Según un reciente estudio de movilidad laboral dado a conocer por la empresa de trabajo temporal y recursos humanos Randstad, más del 60 % de las personas en edad de trabajar en España estarían dispuestas a cambiar de ciudad para conseguir un empleo. Este dato representa un incremento de un 30 % respecto al estudio efectuado por la misma compañía el año 2008.
Si en condiciones de mercado laboral estable y aun floreciente, tales guarismos no serían fenomenales ni escandalosos, qué decir en estos tiempos de crisis, recesión, depresión económica, y hasta de amenaza de colapso estructural en las finanzas del Estado. Pues uno diría que estima incluso bajo el recuento estadístico. El preámbulo del informe ya señala que España, en relación a otros países de la Unión Europea, llama la atención por la escasa movilidad geográfica por motivos de trabajo. ¿Qué nos inmoviliza y enraíza tanto?
Entre los factores que esclarecen nuestra patitiesa particularidad, concluye la investigación, «cabe destacar la cultura y el concepto de familia, la tradición de la vivienda en propiedad que complica el cambio, la dificultad en varios tramos de edad de cambiar de puesto de trabajo, el trabajo de la pareja o la inseguridad de no conocer cuáles serán las condiciones de retorno a la ciudad base en un futuro.» Se dice aquí la verdad, pero no toda la verdad.
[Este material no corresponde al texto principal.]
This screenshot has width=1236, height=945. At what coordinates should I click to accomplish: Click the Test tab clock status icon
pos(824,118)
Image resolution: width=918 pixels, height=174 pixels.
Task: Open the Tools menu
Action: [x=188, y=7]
A los condicionamientos sociológicos tradicionales en España, no debe ocultarse uno muy particularizador, que actúa como afección oclusiva —colesterol político— en el flujo ciudadano nacional. Me refiero, claro, al tinglado autonómico, que, más allá del inicial propósito descentralizador del Estado, apunta hacia un confín de sesgo confederal, aunque sin federalismo fiscal... El Estado de las Autonomías, hoy: una tierra con demasiados «territorios», una nación con demasiadas naciones emergentes, un Estado con demasiado Estado, con demasiadas Administraciones, convertido en diecisiete reinos encastillados, enfrentados entre sí, donde brilla la desigualdad fiscal y declina la unidad de mercado, donde hasta la lengua oficial ve coartado su uso en algunas de sus regiones.
España ha llegado a convertirse en un rompecabezas, cuyas piezas sólo encajan en un sitio y sólo en uno. Entre nosotros, a la sombra del socialismo y los nacionalismos rampantes, arraiga un «tipo ideal» de ciudadano con estos rasgos modelo: cultura básica y localista, sin dominio de lenguas extranjeras, horror vacui, viajero de cercanías, turista accidental, funcionario autonómico, en fin, con empleo fijo y a pocos minutos de casa, para toda la vida. Y así no puede ser.
El caso es que la crisis económica y el pavoroso crecimiento del paro están conmoviendo la conciencia y la disposición del español en la búsqueda de empleo. Bien está, al fin; sin con ello añorar la reposición del «¡Vente a Alemania, Pepe!» Que la política ahora no frene la movilidad y la renovación en la sociedad. Si algo útil resulta de la crisis, que concierna al cambio de hábitos y actitudes de este tipo. Cambio, por lo demás, esencial en su feliz conclusión.
Y es que la diferencia entre una sociedad liberal y un régimen socialista es que, mientras en aquélla las leyes cambian merced a las costumbres, en éste son las costumbres las que pretenden ser cambiadas u obstruidas por la fuerza de la ley.
La presente columna de Opinión se publicó en el diario Factual.es, el 21 de marzo de 2010, bajo el título de «La España inmóvil», cuando todavía colaboraba en dicha publicación. Hace meses que echó el cierre.